ZITIERTER TEXTAUSZUG:

Die Bahnpolizei der DDR beteiligte sich nicht an den Aktionen, sondern führte nur eine beobachtende Tätigkeit durch.
Der Dienstvorsteher bzw. die Schichtleiter des Bahnhofes Zoo protestierten sofort gegen den widerrechtlichen Einsatz und forderten, den Reiseverkehr nicht zu behindern.
Es muss angenommen werden – solche Hinweise sind auch Westberliner Zeitungen zu entnehmen3 – dass in nächster Zeit weitere derartige widerrechtliche Razzien erfolgen und damit die Missachtung der Hoheitsrechte der DDR zur ständigen Praxis würde.
In diesem Zusammenhang wird darauf verwiesen, dass am 1.8.1970 ein Rundfunkreporter des SFB versuchte, ohne Genehmigung der zuständigen staatlichen Organe der DDR und ohne sich auszuweisen, in der Fernhalle des Bahnhofes Zoo eine Reportage zu sprechen.

AUSGANGSDATEN:
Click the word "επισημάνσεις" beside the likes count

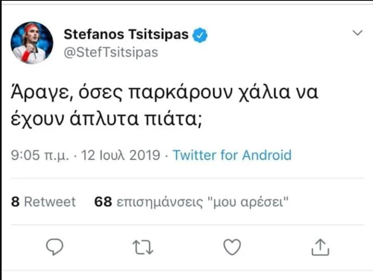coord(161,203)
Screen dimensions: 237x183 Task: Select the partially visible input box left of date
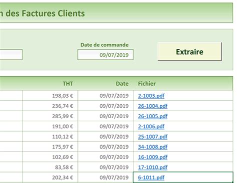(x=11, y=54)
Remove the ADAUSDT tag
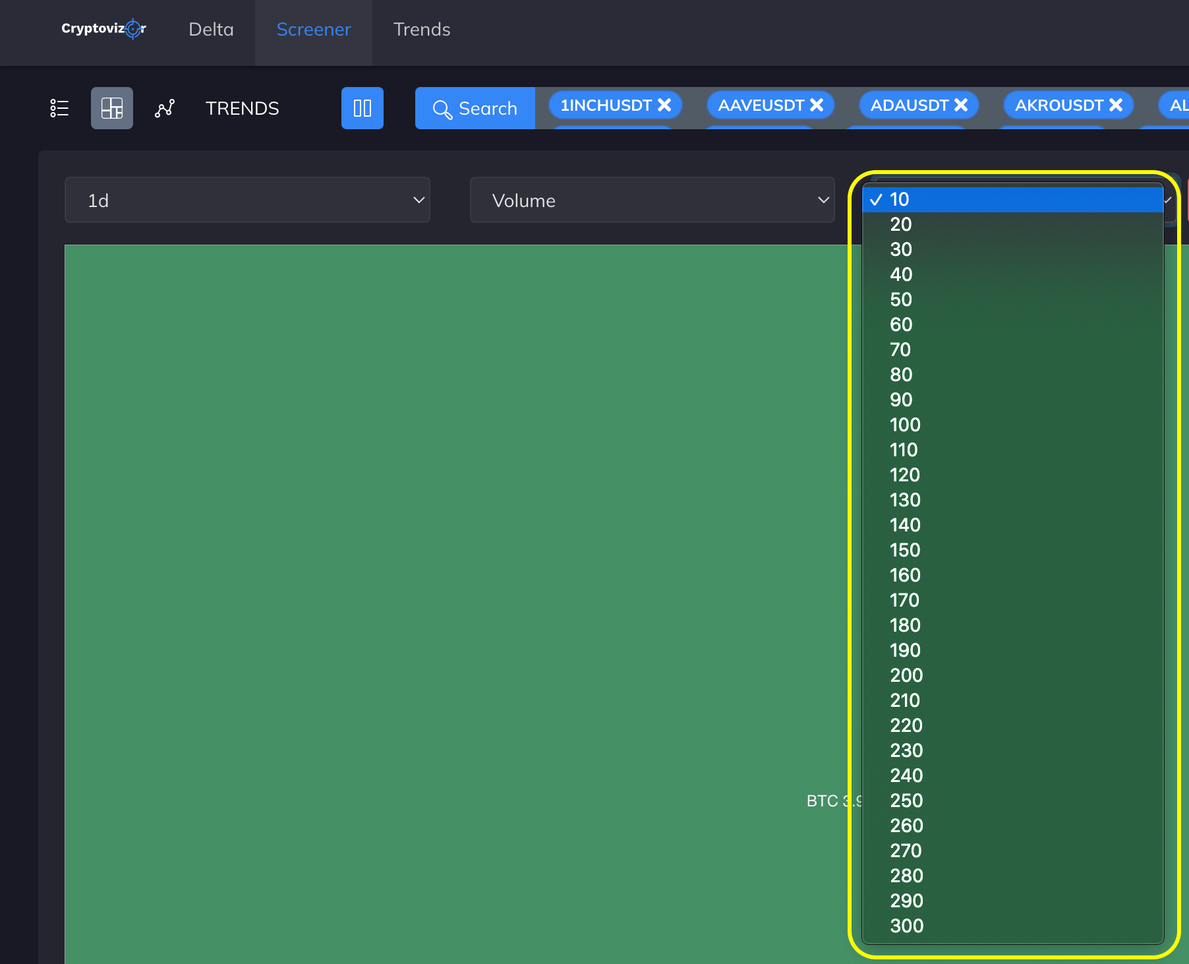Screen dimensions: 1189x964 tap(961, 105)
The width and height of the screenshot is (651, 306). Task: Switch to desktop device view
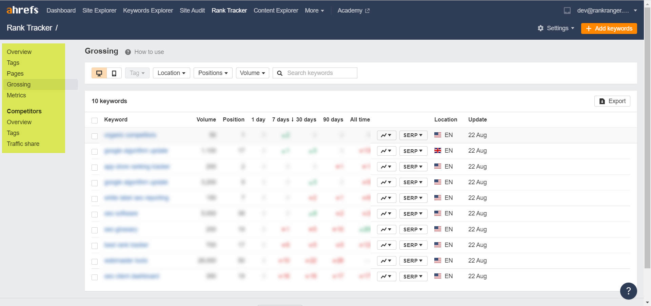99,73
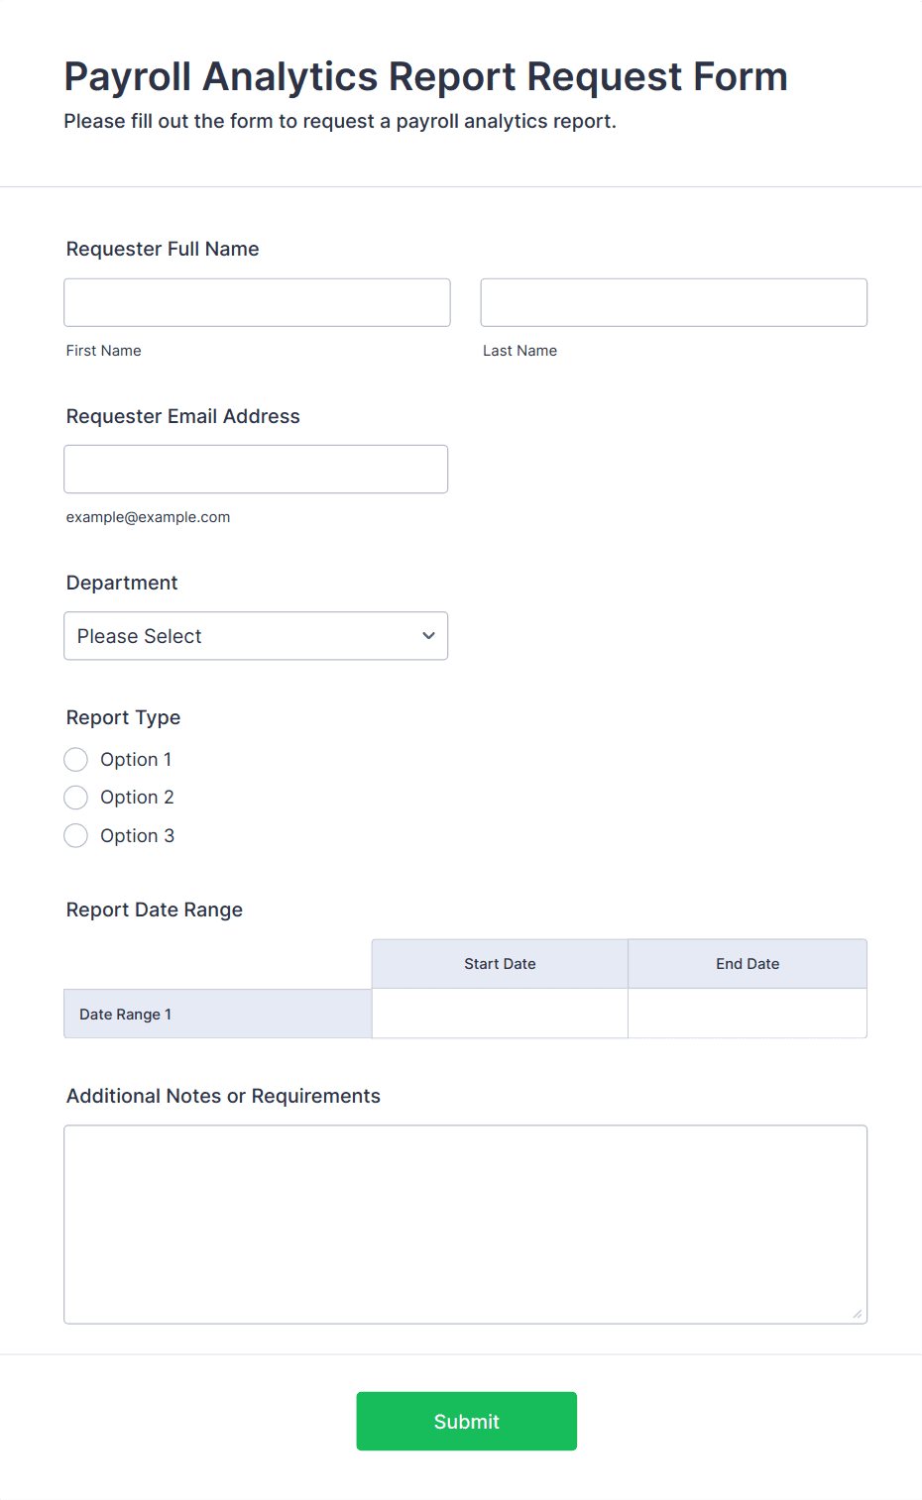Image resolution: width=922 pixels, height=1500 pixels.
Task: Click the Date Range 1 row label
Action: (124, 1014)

* * *

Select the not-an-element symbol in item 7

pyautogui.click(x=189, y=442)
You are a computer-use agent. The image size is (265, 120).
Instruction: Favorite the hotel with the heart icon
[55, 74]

---

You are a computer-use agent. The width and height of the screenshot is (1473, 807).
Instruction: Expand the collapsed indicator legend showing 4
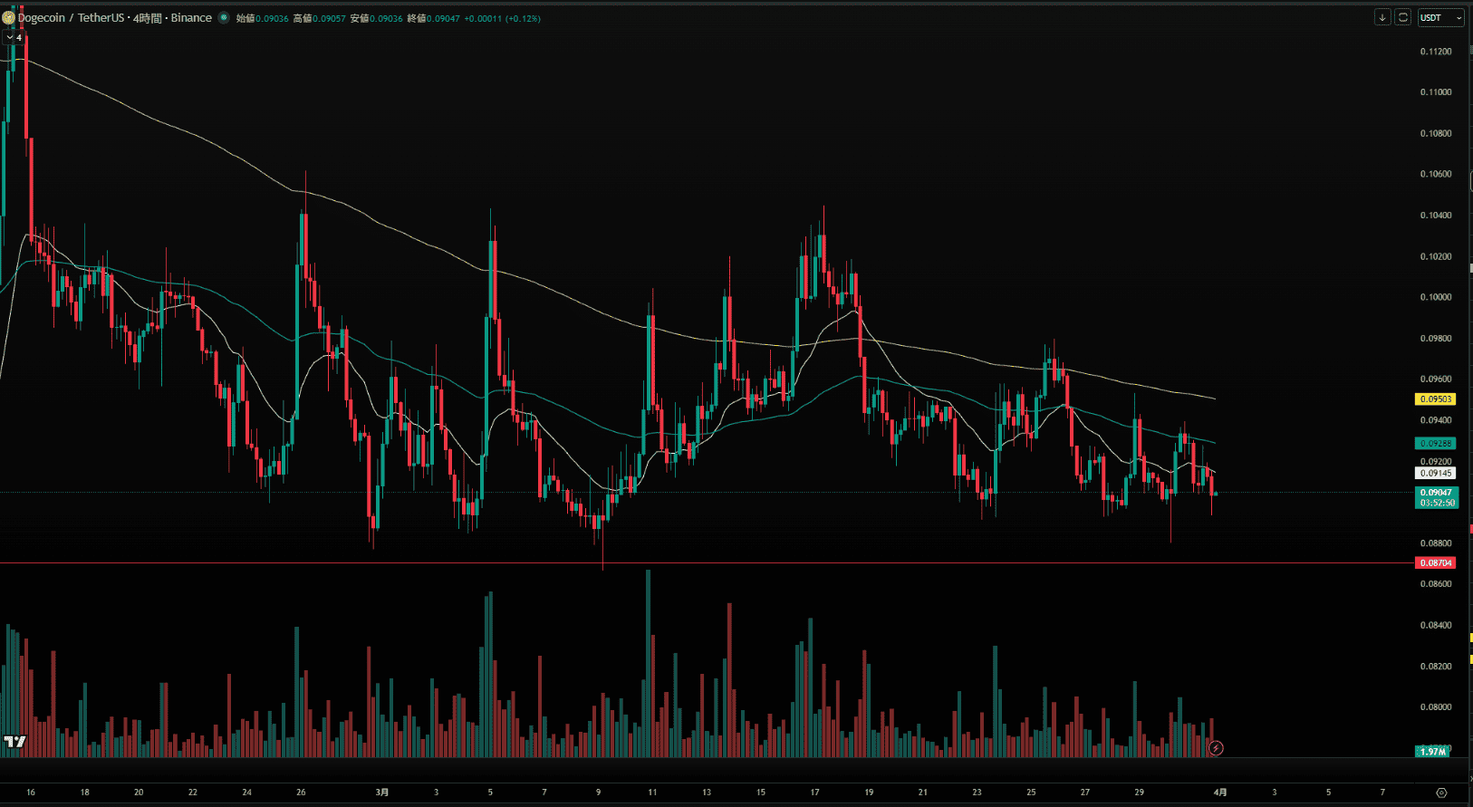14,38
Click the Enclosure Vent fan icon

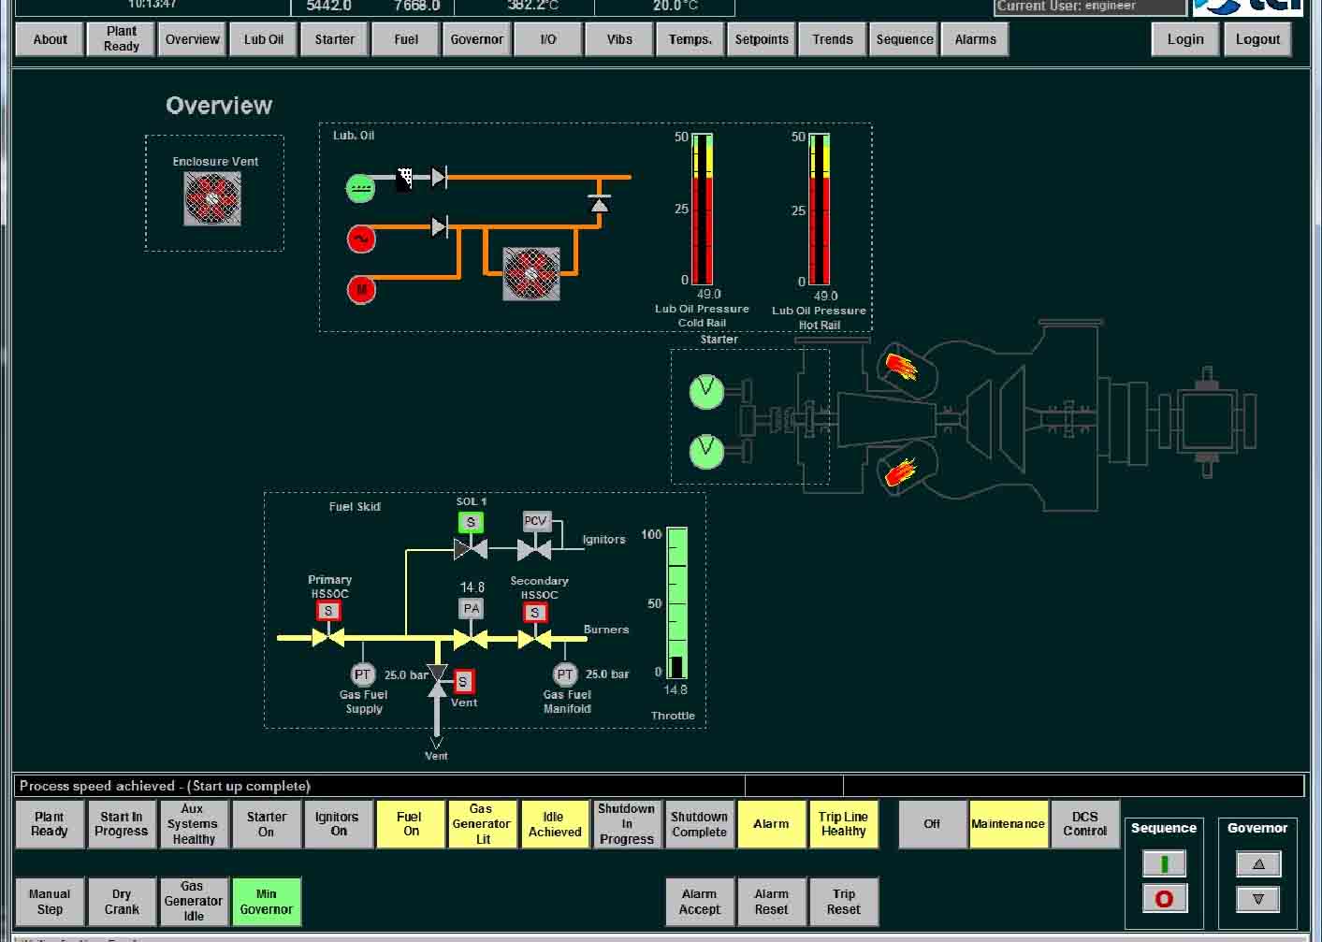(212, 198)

AUFGABENSTELLUNG: Geben Sie den oben zitierten Textauszug über die Vorgänge am Bahnhof Zoo vollständig und wortgetreu wieder.

LÖSUNG:
Die Bahnpolizei der DDR beteiligte sich nicht an den Aktionen, sondern führte nur eine beobachtende Tätigkeit durch.
Der Dienstvorsteher bzw. die Schichtleiter des Bahnhofes Zoo protestierten sofort gegen den widerrechtlichen Einsatz und forderten, den Reiseverkehr nicht zu behindern.
Es muss angenommen werden – solche Hinweise sind auch Westberliner Zeitungen zu entnehmen3 – dass in nächster Zeit weitere derartige widerrechtliche Razzien erfolgen und damit die Missachtung der Hoheitsrechte der DDR zur ständigen Praxis würde.
In diesem Zusammenhang wird darauf verwiesen, dass am 1.8.1970 ein Rundfunkreporter des SFB versuchte, ohne Genehmigung der zuständigen staatlichen Organe der DDR und ohne sich auszuweisen, in der Fernhalle des Bahnhofes Zoo eine Reportage zu sprechen.